◆ **DATA IN THIS EXERCISE**
◇ ◇ ◇ ◇

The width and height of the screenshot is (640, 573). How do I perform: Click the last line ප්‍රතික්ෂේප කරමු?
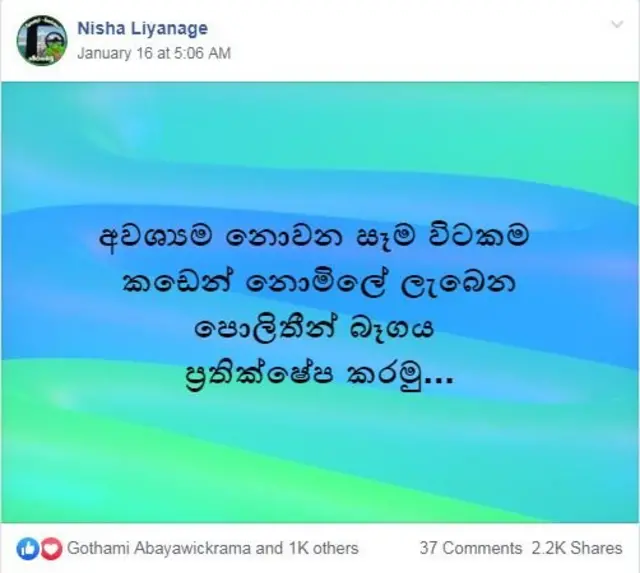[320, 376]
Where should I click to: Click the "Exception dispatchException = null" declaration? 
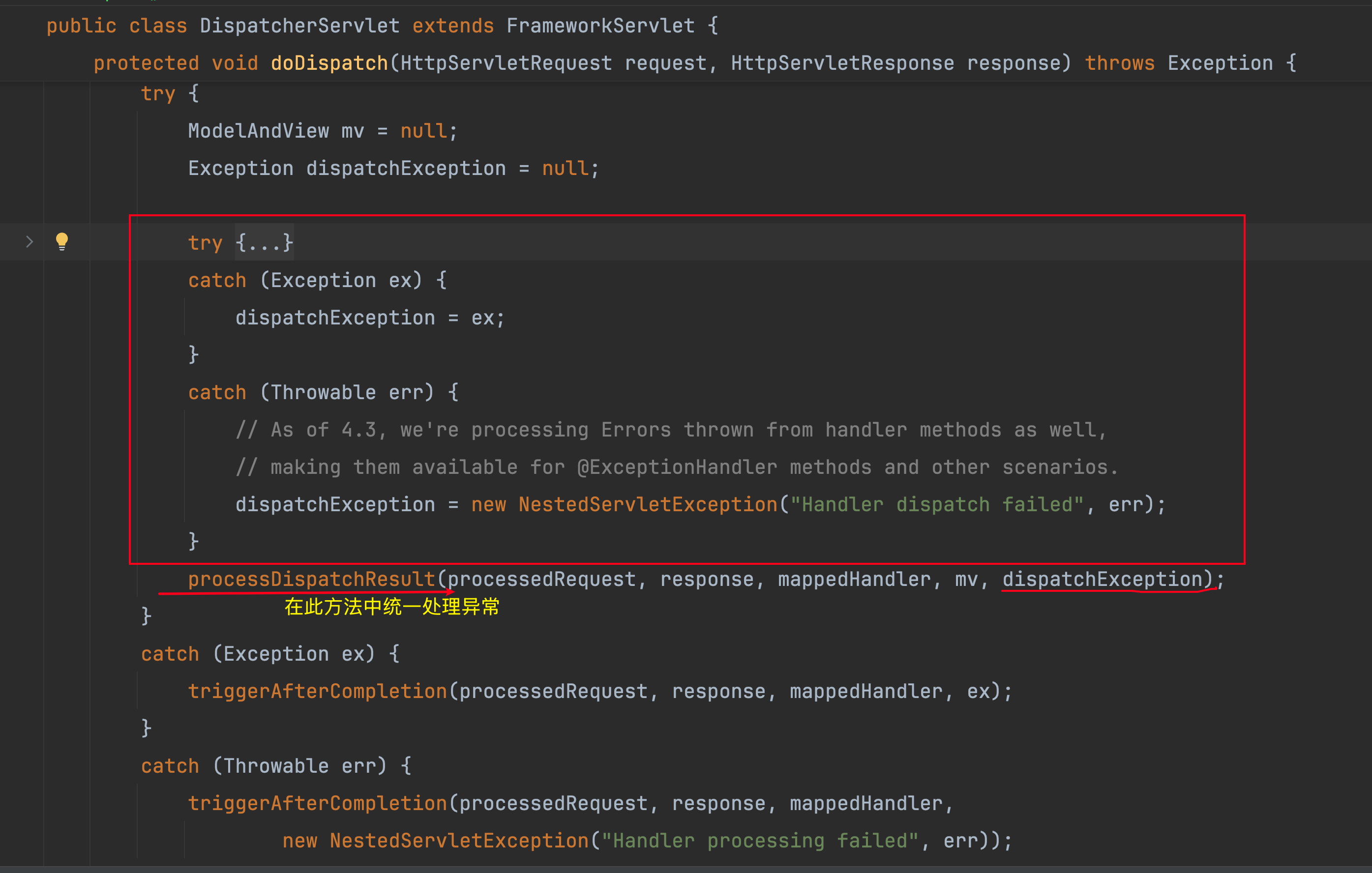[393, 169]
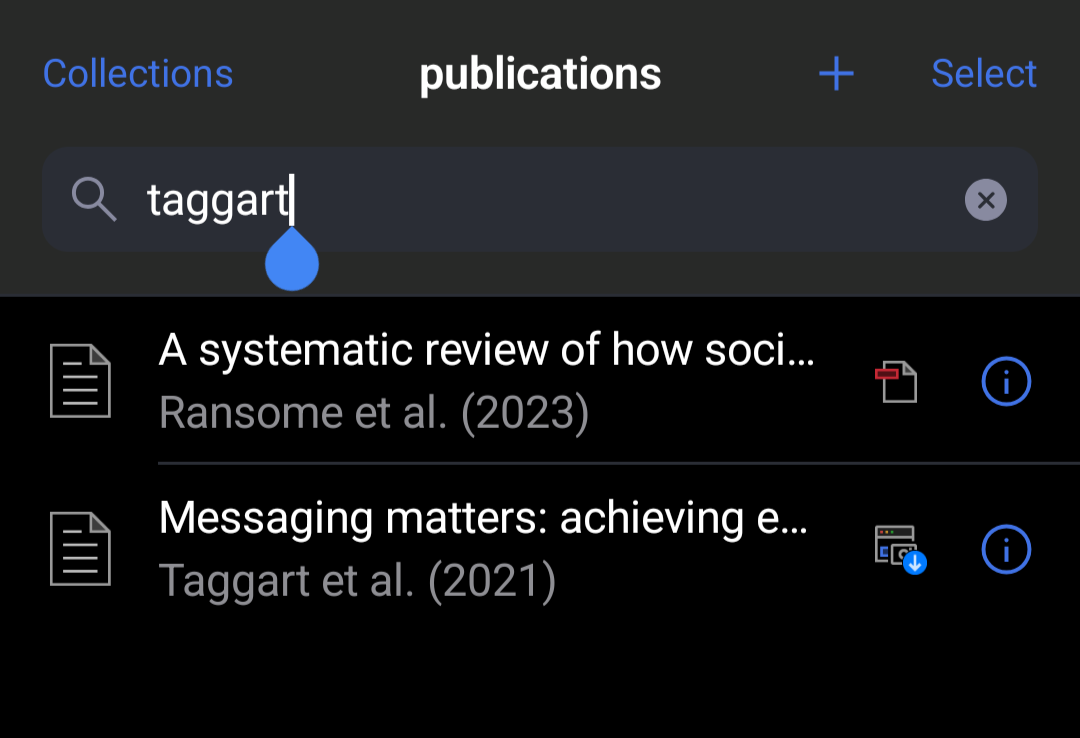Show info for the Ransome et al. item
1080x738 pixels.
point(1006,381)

◇ ◇ ◇ ◇

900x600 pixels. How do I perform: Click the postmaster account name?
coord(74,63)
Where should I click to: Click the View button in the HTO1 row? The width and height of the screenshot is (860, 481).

◇ ◇ ◇ ◇

◆ **TASK GOAL**
Can you repeat the listing from the line with "The width and height of the screenshot is (640, 573)." to the line with "point(1006,381)", changing "declaration" to "statement" and leaving everything else as it is? Omit the pictures from your answer.

◆ **THE RESULT**
The width and height of the screenshot is (640, 573). How do I perform: Click the last line ප්‍රතික්ෂේප කරමු?
[320, 376]
Where should I click to: Click the "Exception dispatchException = null" statement? 
[393, 169]
Show info for the Ransome et al. item
1080x738 pixels.
point(1006,381)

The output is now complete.